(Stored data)
--
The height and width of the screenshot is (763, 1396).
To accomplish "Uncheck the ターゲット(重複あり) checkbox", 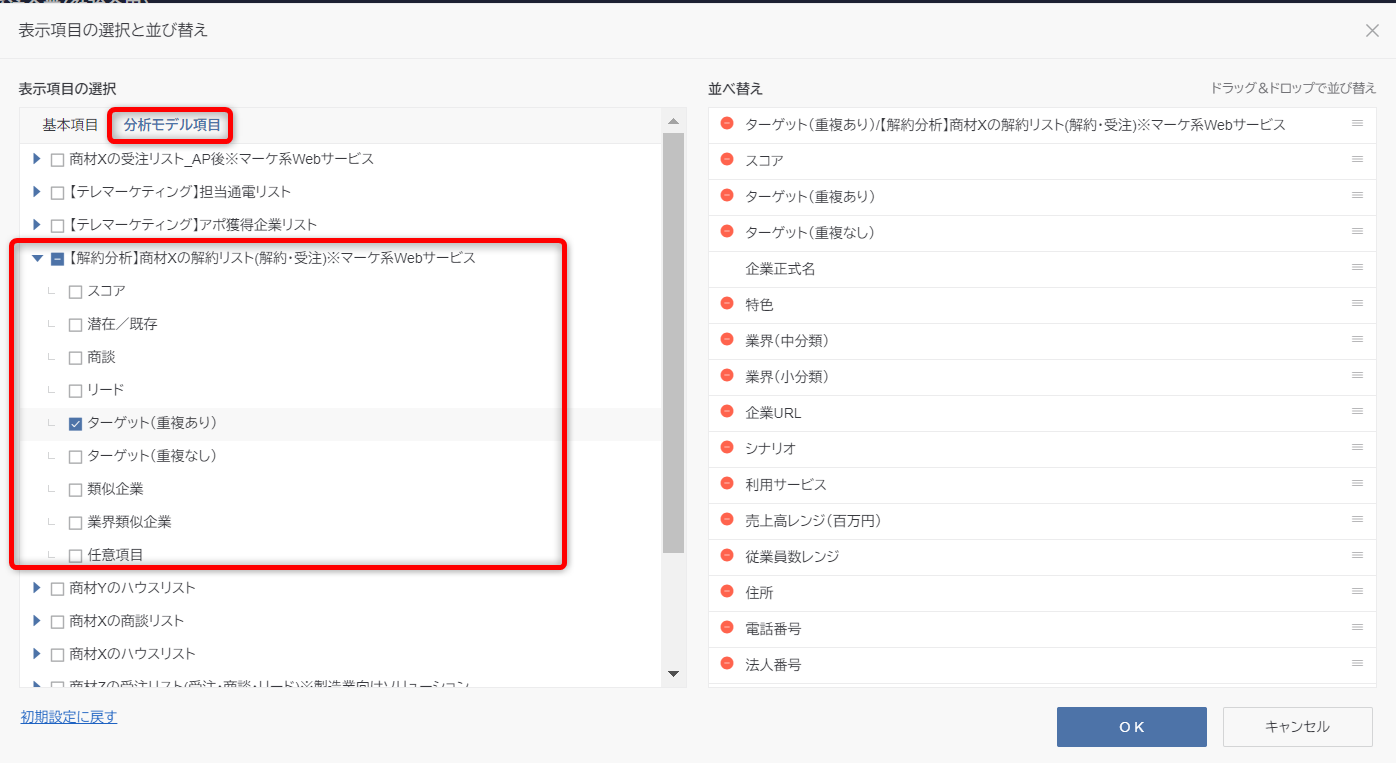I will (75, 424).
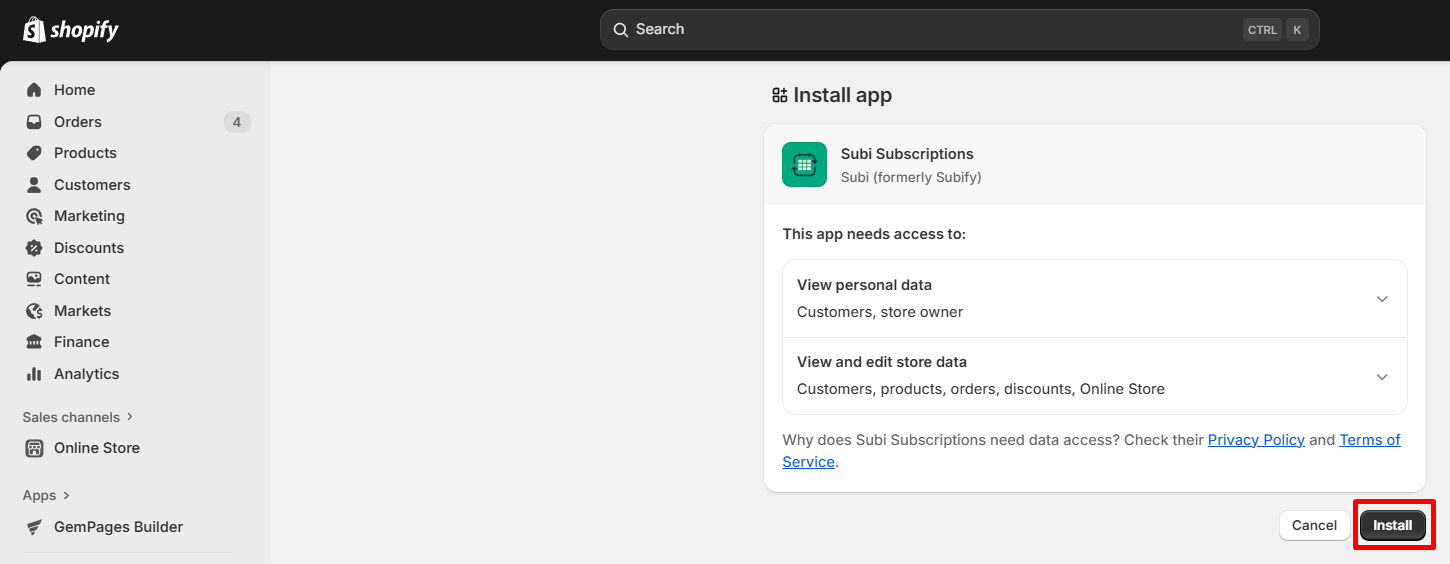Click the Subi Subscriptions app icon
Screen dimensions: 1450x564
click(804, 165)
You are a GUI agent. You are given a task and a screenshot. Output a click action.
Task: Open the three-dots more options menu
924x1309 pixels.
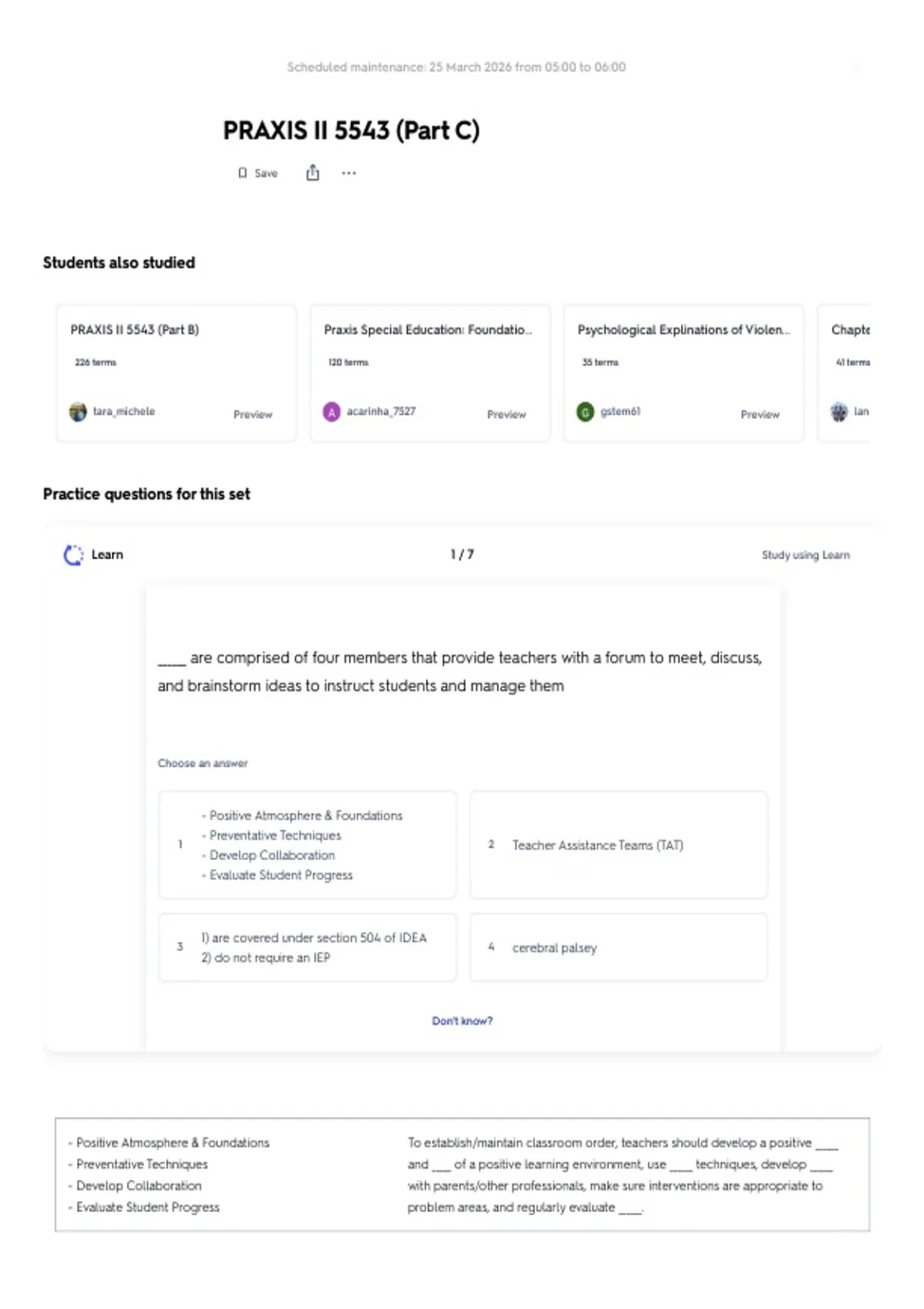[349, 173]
--
Problem to work on: Reproduce exactly and only the lines from the "You are a GUI" line to the last line of the records above. Do not carry over any pictures.

The answer:
You are a GUI agent. You are given a task and a screenshot. Output a click action.
Task: Open the three-dots more options menu
924x1309 pixels.
[349, 173]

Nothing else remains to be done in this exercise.